▸ Stated task: Pick out every row below that contains the word "Viewport" and copy each one in full.

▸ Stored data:
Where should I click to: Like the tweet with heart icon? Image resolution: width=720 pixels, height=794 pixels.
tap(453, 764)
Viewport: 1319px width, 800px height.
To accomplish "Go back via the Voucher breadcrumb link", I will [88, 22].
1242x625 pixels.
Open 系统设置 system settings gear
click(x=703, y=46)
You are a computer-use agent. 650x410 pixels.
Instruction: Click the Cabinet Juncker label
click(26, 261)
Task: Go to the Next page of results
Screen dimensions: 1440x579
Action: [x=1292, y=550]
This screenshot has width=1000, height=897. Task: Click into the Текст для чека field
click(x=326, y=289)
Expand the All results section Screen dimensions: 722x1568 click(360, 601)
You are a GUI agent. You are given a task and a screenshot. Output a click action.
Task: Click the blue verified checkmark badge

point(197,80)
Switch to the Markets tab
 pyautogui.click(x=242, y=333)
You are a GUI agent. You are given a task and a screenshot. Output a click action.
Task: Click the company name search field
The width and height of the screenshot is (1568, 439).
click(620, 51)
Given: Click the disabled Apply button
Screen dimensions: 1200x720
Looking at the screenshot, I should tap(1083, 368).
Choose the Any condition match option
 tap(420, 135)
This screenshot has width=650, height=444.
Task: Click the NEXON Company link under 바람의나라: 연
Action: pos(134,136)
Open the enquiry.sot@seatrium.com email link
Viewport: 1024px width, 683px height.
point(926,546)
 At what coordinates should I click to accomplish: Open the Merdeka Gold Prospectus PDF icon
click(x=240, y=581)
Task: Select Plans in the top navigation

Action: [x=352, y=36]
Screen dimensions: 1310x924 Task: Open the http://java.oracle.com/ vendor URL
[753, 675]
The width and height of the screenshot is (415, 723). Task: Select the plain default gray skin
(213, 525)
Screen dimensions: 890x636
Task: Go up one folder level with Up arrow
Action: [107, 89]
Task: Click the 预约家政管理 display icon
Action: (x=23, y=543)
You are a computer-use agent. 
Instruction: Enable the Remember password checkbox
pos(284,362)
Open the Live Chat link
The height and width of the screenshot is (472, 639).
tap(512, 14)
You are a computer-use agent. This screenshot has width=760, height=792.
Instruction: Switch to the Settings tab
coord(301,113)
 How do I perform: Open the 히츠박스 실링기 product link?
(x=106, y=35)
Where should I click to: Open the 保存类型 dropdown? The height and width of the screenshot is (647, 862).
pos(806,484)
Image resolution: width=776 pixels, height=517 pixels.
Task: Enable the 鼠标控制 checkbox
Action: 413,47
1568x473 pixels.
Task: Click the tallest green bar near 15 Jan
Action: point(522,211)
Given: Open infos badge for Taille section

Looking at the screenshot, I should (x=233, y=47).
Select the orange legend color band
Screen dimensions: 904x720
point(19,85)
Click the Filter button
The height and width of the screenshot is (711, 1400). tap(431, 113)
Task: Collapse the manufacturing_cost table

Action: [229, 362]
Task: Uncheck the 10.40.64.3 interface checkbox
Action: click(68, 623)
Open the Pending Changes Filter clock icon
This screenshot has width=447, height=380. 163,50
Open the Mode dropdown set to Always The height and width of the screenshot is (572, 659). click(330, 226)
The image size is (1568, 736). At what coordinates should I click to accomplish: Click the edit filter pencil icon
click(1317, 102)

▸ Response to this task:
Viewport: 1319px width, 800px height.
Viewport: 1024px width, 683px height.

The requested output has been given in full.